Hay que tener en cuenta que no todos los niños siguen las mismas etapas de desarrollo: cada uno tiene sus propios tiempos y ritmos, que dependen, en parte, de factores hereditarios y ambientales. Antes de que el niño empiece a hablar, pueden considerarse como precursores del lenguaje la capacidad expresiva, la atención hacia el mundo que le rodea y la tendencia a imitar los gestos de los adultos.

Cuando el bebé empieza a pronunciar las primeras palabras,con frecuencia, expresa sonidos que pertenecen a un registro lingüístico diferente al que utilizan sus familiares: por ejemplo, puede suceder que un niño español pronuncie sonidos característicos del francés o del alemán, o que un niño japonés pronuncie la "r", que en su lengua no existe.

Alrededor de los nueve-diez meses, el balbuceo del bebé tiende más a la repetición de sonidos que pertenecen a su lengua materna: el niño cada vez es más hábil a la hora de reproducir los sonidos que oye, perdiendo la capacidad de emitir nuevos, y empieza a desarrollar el lenguaje receptivo (que permite comprender el significado de las palabras), que aparece incluso antes que el expresivo (que permite comunicarse verbalmente).

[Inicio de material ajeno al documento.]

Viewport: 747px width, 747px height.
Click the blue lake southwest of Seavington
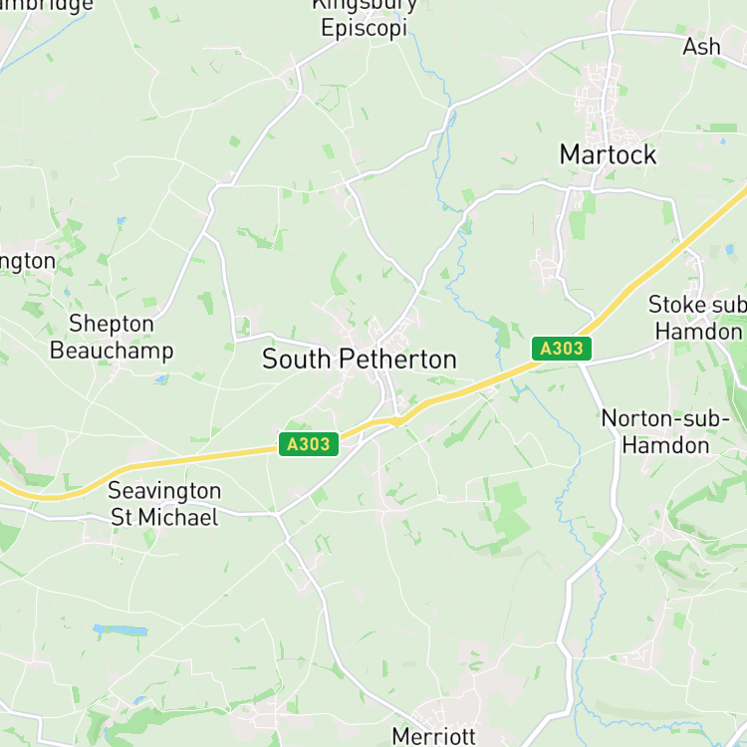(x=121, y=630)

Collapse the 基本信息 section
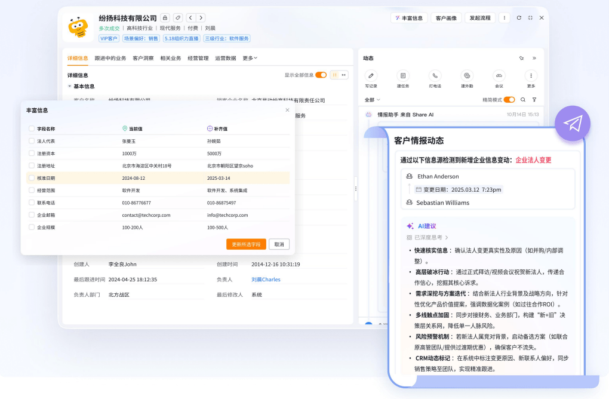[70, 87]

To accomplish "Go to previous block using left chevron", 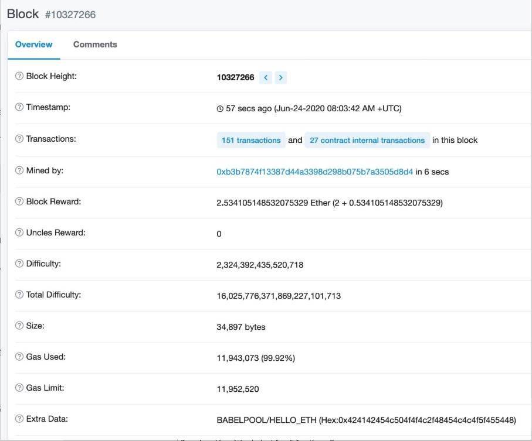I will point(266,77).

¿Qué quiere expresar el bebé?

Las primeras palabras van acompañadas casi siempre de gestos que ayudan al niño a expresar el mensaje que quiere transmitir, y son utilizadas como símbolos que sustituyen a los objetos o a las intenciones. Esta capacidad de expresar las palabras va unida al desarrollo del pensamiento: hacia los ocho meses, el niño es capaz de relacionar las diferentes sensaciones visuales, táctiles y auditivas; el pequeño aprende a elaborar una imagen mental de lo que ve, escucha o toca, y la traduce en una palabra.

Para estimular al niño a hablar de forma correcta, el ambiente en el que vive desempeña un papel fundamental: debe respetar sus propios ritmos de desarrollo y debe animarle a aprender de forma serena, sin forzarle.